Task to complete
Copy every line of the records below word for word, with nothing changed or left out.

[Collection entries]
## begin

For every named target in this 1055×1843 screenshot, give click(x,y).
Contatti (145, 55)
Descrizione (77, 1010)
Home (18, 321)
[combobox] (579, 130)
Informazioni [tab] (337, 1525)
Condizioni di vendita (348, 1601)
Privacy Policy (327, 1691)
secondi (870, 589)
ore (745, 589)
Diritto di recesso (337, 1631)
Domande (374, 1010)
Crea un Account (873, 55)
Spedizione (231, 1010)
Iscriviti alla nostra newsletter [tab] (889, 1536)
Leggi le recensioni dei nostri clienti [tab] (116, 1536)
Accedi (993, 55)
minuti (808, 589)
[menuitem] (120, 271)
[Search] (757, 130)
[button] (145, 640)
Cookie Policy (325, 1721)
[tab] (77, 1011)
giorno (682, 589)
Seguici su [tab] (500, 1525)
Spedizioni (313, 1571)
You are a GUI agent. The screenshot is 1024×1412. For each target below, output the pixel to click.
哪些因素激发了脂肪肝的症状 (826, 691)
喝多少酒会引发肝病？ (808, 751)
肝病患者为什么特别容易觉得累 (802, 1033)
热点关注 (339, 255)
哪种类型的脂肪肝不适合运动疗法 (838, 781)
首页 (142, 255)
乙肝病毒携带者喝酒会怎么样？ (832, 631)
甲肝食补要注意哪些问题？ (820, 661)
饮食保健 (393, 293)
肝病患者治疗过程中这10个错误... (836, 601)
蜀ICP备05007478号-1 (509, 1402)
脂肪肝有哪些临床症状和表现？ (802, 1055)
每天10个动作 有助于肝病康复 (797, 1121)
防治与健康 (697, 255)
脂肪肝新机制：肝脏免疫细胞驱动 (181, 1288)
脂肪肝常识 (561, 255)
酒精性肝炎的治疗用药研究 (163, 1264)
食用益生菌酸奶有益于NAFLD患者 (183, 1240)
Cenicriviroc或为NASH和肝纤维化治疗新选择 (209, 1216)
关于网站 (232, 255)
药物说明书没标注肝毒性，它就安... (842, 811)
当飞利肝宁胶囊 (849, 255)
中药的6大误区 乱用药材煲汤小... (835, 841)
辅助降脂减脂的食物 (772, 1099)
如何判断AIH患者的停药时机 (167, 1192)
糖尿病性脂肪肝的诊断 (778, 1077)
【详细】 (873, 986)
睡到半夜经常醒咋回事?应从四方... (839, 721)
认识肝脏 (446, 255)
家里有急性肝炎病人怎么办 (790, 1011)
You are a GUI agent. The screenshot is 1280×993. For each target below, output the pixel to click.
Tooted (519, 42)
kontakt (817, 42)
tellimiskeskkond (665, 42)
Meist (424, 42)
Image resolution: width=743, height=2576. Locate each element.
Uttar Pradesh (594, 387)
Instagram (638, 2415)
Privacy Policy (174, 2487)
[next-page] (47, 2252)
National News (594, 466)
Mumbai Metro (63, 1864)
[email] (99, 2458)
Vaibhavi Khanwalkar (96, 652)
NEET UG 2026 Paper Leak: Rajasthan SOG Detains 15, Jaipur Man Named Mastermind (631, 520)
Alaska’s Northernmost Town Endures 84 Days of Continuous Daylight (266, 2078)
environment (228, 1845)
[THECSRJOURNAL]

## end

Solution to the problem
For every named target in this 1055×1843 screenshot, give click(x,y).
Contatti (145, 55)
Descrizione (77, 1010)
Home (18, 321)
[combobox] (579, 130)
Informazioni [tab] (337, 1525)
Condizioni di vendita (348, 1601)
Privacy Policy (327, 1691)
secondi (870, 589)
ore (745, 589)
Diritto di recesso (337, 1631)
Domande (374, 1010)
Crea un Account (873, 55)
Spedizione (231, 1010)
Iscriviti alla nostra newsletter [tab] (889, 1536)
Leggi le recensioni dei nostri clienti [tab] (116, 1536)
Accedi (993, 55)
minuti (808, 589)
[menuitem] (120, 271)
[Search] (757, 130)
[button] (145, 640)
Cookie Policy (325, 1721)
[tab] (77, 1011)
giorno (682, 589)
Seguici su [tab] (500, 1525)
Spedizioni (313, 1571)
You are a GUI agent. The screenshot is 1024×1412. For each target below, output the pixel to click.
哪些因素激发了脂肪肝的症状 (826, 691)
喝多少酒会引发肝病？ (808, 751)
肝病患者为什么特别容易觉得累 (802, 1033)
热点关注 (339, 255)
哪种类型的脂肪肝不适合运动疗法 (838, 781)
首页 (142, 255)
乙肝病毒携带者喝酒会怎么样？ (832, 631)
甲肝食补要注意哪些问题？ (820, 661)
饮食保健 (393, 293)
肝病患者治疗过程中这10个错误... (836, 601)
蜀ICP备05007478号-1 (509, 1402)
脂肪肝有哪些临床症状和表现？ (802, 1055)
每天10个动作 有助于肝病康复 (797, 1121)
防治与健康 (697, 255)
脂肪肝新机制：肝脏免疫细胞驱动 (181, 1288)
脂肪肝常识 (561, 255)
酒精性肝炎的治疗用药研究 (163, 1264)
食用益生菌酸奶有益于NAFLD患者 (183, 1240)
Cenicriviroc或为NASH和肝纤维化治疗新选择 (209, 1216)
关于网站 (232, 255)
药物说明书没标注肝毒性，它就安... (842, 811)
当飞利肝宁胶囊 (849, 255)
中药的6大误区 乱用药材煲汤小... (835, 841)
辅助降脂减脂的食物 (772, 1099)
如何判断AIH患者的停药时机 (167, 1192)
糖尿病性脂肪肝的诊断 (778, 1077)
【详细】 (873, 986)
睡到半夜经常醒咋回事?应从四方... (839, 721)
认识肝脏 (446, 255)
家里有急性肝炎病人怎么办 (790, 1011)
You are a GUI agent. The screenshot is 1280×993. For each target below, output the pixel to click.
Tooted (519, 42)
kontakt (817, 42)
tellimiskeskkond (665, 42)
Meist (424, 42)
Image resolution: width=743, height=2576. Locate each element.
Uttar Pradesh (594, 387)
Instagram (638, 2415)
Privacy Policy (174, 2487)
[next-page] (47, 2252)
National News (594, 466)
Mumbai Metro (63, 1864)
[email] (99, 2458)
Vaibhavi Khanwalkar (96, 652)
NEET UG 2026 Paper Leak: Rajasthan SOG Detains 15, Jaipur Man Named Mastermind (631, 520)
Alaska’s Northernmost Town Endures 84 Days of Continuous Daylight (266, 2078)
environment (228, 1845)
[THECSRJOURNAL]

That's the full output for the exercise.